Entrepreneurship is touted as the salvation for many who have great ideas for how to improve our lives and grow the economy. However, the number of entrepreneurs that fail still far exceed the much heralded few that succeed. Why is that?
The answer is clear – the lack of a well thought plan and insufficient capital to bring the business concept to a commercial success. Entrepreneurs are notoriously long on ideas, but short on cash. You would think that anyone starting a new business would have a plan – right? Wrong!
Typically, fused with enthusiasm the founder and their soul brothers rush wildly into business and shortly thereafter realize that the little cash that they had has been spent on early stage essentials that have resulted in no tangible results. In life, as in business, everything takes longer and costs more.
In his new book, How to Fail at Almost Everything and Still Win Big, Scott Adams, the creator of Dilbert, shares his insight on planning: “no one with accounting skills would get involved with a business model that can’t work on paper.”- Developing a business plan is an invaluable exercise that can be done on paper or more likely on a computer these days, which can save a would-be entrepreneur from themselves. The real value of the exercise is in the process, not the plan.
Building a business plan before investing the precious cash that they have is a critical learning experience for any entrepreneur. Just the process of developing a break-even analysis is an eye opener for many entrepreneurs. You need to be convinced that your idea for a better world can be brought to market, generate a profit, and most importantly - a return on the investment - for you and whoever else is financially involved in the business with you, or else why invest in it?
This leads to the next fundamental element in the success of any new business – raising the cash to implement the plan. If you have done a good job in developing the model for success in your business plan you should be more convinced than ever that your value proposition is viable. Likewise, having polished your unique selling proposition, you can present it with passion and confidence to prospective investors.

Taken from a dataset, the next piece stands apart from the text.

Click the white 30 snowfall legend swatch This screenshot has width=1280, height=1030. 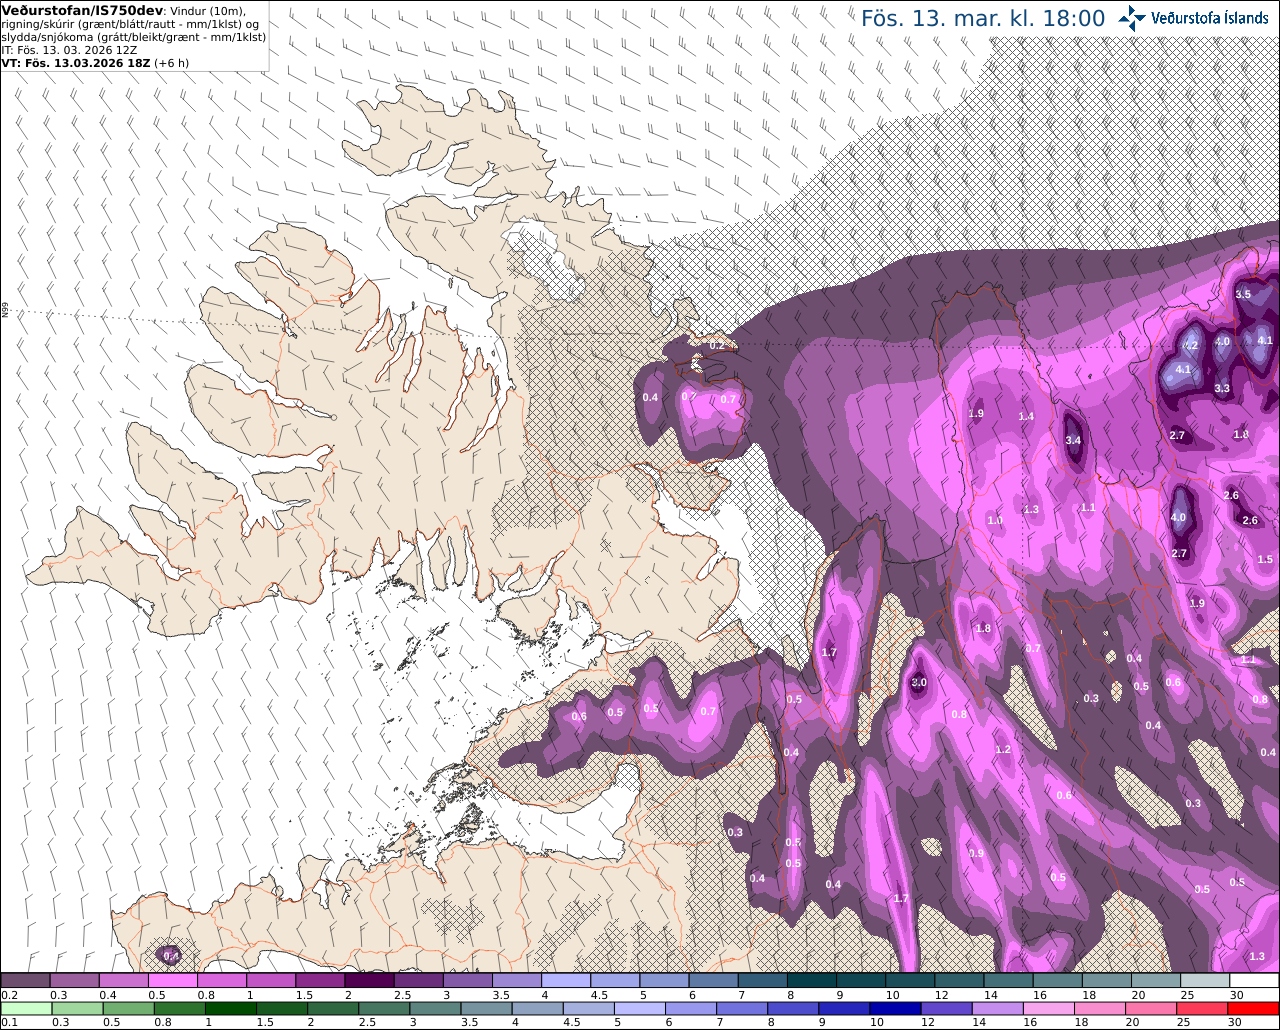point(1254,980)
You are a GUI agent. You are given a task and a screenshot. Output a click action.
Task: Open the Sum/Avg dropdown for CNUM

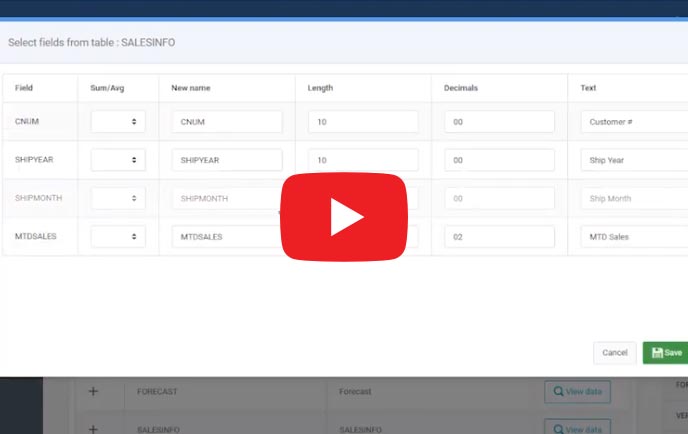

The initial funding for many new businesses comes from the founder, their soul brothers, family members, friends, and other relatives. These start-up funds are quickly spent on establishing the foundation for the start-up, i.e. getting ready to do business. Marketing the value proposition and creating awareness typically requires an initial additional investment from angel investors – those individuals who are believers in entrepreneurship primarily because they did it themselves and were successful. If they see value in your business concept, are convinced that you have the passion to make it happen, and have a viable model for success demonstrated by your presentation and business plan, they will invest in you and your value proposition.
As you can see, this process is quite challenging and an intimidating task for inexperienced entrepreneurs.
An angel investor understanding this scenario has developed a platform and educational process to prepare entrepreneurs for more successful start-ups. Mario Casabona, a successful entrepreneur and angel investor has focused his resources and network of like-minded investors, strategic partners, and others in helping aspiring entrepreneurs to fulfill their dreams by creating Tech-Launch, a combination of an incubator and accelerated educational experience for “techies”.
Mario has gone one step further by recruiting a cadre of mentors from all disciplines that are available to TechLaunch teams for advice on every aspect of business.
The process begins with entrepreneurs and their colleagues applying for an opportunity to be considered for the Tech-Launch business training program, called Launch-Pad. Each team is evaluated by the Tech-Launch selection committee and, if approved, then enters the 16-week Launch-Pad program at the TechLaunch offices wherein they get an education in developing a winning business plan, hone their unique selling proposition, and regularly meet with mentors who share their years of experience with the founders and their teams.
The culmination of the process is the development of a “pitch deck”, a combination of a graphically sophisticated presentation of each team’s technology and a polished presentation of their value proposition. These presentations take place on Demo Day which is held on the campus of Montclair State University. Demo Day consists of an exhibit area in which the teams meet with prospective investors, reporters from the press, and a wide variety of other interested associates of Tech-Launch, after which each team makes their “formal pitch” to the audience of angel investors, early stage venture capital firms, and potentially strategic partners. After the presentations there is another informal opportunity for networking in the exhibit area.
After a few very successful Demo Day’s, Mario Casabona’s vision of creating a platform to advance the opportunities for innovative tech entrepreneurs and assist them in making their dreams a reality has become an ongoing success. Graduates of the program have received various levels of funding to implement the next phase of the evolution of their businesses. Their testimonials reinforce the brand equity of TechLaunch.
This model for success should be emulated by other angel investors across the country.